### Stored data entries:
__________

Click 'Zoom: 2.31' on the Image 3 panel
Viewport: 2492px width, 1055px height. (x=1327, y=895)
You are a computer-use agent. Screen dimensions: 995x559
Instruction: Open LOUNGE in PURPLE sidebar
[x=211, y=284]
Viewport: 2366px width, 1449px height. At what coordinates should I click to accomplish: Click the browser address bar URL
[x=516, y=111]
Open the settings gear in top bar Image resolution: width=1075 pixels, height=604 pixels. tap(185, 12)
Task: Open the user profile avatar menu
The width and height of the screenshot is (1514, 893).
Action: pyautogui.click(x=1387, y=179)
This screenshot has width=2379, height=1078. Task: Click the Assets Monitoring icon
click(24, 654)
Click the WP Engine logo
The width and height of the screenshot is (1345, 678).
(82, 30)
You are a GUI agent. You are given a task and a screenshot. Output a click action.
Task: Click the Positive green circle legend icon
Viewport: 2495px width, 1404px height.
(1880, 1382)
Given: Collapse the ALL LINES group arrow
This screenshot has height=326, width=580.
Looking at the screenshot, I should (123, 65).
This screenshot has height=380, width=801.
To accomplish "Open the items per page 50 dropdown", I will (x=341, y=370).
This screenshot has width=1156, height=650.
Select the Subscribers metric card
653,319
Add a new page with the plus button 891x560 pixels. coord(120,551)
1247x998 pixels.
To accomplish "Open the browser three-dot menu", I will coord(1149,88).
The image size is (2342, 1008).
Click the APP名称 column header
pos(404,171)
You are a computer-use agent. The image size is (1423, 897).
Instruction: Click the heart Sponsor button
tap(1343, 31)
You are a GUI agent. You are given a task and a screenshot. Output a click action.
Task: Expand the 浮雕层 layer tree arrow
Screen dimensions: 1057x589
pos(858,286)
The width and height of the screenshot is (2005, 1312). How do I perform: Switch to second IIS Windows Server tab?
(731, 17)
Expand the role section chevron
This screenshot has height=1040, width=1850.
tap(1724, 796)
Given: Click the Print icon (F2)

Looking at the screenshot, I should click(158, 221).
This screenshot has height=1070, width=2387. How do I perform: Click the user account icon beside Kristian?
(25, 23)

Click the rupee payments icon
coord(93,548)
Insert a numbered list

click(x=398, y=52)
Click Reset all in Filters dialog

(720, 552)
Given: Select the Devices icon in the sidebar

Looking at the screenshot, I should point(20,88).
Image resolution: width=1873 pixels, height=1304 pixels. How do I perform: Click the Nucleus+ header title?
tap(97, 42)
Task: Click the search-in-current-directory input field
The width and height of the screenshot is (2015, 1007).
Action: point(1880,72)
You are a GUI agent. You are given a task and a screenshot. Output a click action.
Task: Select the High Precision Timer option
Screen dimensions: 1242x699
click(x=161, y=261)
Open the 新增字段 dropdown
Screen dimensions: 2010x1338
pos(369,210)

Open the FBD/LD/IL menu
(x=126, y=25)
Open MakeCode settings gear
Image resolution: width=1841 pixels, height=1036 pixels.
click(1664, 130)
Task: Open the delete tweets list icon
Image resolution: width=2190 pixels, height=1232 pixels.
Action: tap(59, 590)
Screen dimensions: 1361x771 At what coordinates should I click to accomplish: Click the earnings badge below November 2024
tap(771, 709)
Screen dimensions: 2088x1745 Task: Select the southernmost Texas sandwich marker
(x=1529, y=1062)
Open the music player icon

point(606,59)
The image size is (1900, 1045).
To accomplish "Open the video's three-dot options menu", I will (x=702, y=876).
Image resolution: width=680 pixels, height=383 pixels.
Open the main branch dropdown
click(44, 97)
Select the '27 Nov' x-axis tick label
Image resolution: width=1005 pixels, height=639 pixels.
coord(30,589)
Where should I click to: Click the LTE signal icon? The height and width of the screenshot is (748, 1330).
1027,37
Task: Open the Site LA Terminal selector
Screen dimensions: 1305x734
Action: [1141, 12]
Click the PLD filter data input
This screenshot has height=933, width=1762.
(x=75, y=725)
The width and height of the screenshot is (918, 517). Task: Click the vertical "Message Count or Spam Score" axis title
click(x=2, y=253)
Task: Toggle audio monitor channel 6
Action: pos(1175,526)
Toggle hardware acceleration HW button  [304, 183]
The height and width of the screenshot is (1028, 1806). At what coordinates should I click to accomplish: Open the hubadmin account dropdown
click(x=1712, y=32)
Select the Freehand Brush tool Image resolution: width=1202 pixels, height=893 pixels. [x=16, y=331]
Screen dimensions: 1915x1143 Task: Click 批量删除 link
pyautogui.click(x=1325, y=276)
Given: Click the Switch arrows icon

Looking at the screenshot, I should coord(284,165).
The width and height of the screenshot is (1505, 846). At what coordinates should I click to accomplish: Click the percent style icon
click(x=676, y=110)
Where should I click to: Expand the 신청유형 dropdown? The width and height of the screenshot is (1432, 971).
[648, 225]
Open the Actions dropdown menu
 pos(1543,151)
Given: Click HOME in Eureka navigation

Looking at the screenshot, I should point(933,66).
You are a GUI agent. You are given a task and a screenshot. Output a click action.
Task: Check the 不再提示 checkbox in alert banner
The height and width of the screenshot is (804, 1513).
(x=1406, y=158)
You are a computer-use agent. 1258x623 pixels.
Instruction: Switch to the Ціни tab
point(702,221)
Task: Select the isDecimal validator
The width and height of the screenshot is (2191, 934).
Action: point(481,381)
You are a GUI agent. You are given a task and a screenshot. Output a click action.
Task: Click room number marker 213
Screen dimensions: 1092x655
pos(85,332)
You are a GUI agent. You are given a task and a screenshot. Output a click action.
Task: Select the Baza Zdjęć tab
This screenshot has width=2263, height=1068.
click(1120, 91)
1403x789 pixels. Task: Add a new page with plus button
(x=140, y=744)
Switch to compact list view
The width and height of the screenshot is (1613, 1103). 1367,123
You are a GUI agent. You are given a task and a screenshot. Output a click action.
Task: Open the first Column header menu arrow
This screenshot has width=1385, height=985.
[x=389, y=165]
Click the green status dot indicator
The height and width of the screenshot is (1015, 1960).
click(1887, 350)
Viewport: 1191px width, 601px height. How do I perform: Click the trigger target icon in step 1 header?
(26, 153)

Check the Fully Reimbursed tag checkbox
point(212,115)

__________

### EXERCISE BRIEF:
Please transcribe the data above without changes, from its first line to its "This screenshot has height=380, width=801." line, and leave out anything past that.

### TASK ANSWER:
Click 'Zoom: 2.31' on the Image 3 panel
Viewport: 2492px width, 1055px height. (x=1327, y=895)
You are a computer-use agent. Screen dimensions: 995x559
Instruction: Open LOUNGE in PURPLE sidebar
[x=211, y=284]
Viewport: 2366px width, 1449px height. At what coordinates should I click to accomplish: Click the browser address bar URL
[x=516, y=111]
Open the settings gear in top bar Image resolution: width=1075 pixels, height=604 pixels. tap(185, 12)
Task: Open the user profile avatar menu
The width and height of the screenshot is (1514, 893).
Action: pyautogui.click(x=1387, y=179)
This screenshot has width=2379, height=1078. Task: Click the Assets Monitoring icon
click(24, 654)
Click the WP Engine logo
The width and height of the screenshot is (1345, 678).
(82, 30)
You are a GUI agent. You are given a task and a screenshot. Output a click action.
Task: Click the Positive green circle legend icon
Viewport: 2495px width, 1404px height.
(1880, 1382)
Given: Collapse the ALL LINES group arrow
This screenshot has height=326, width=580.
Looking at the screenshot, I should (123, 65).
This screenshot has height=380, width=801.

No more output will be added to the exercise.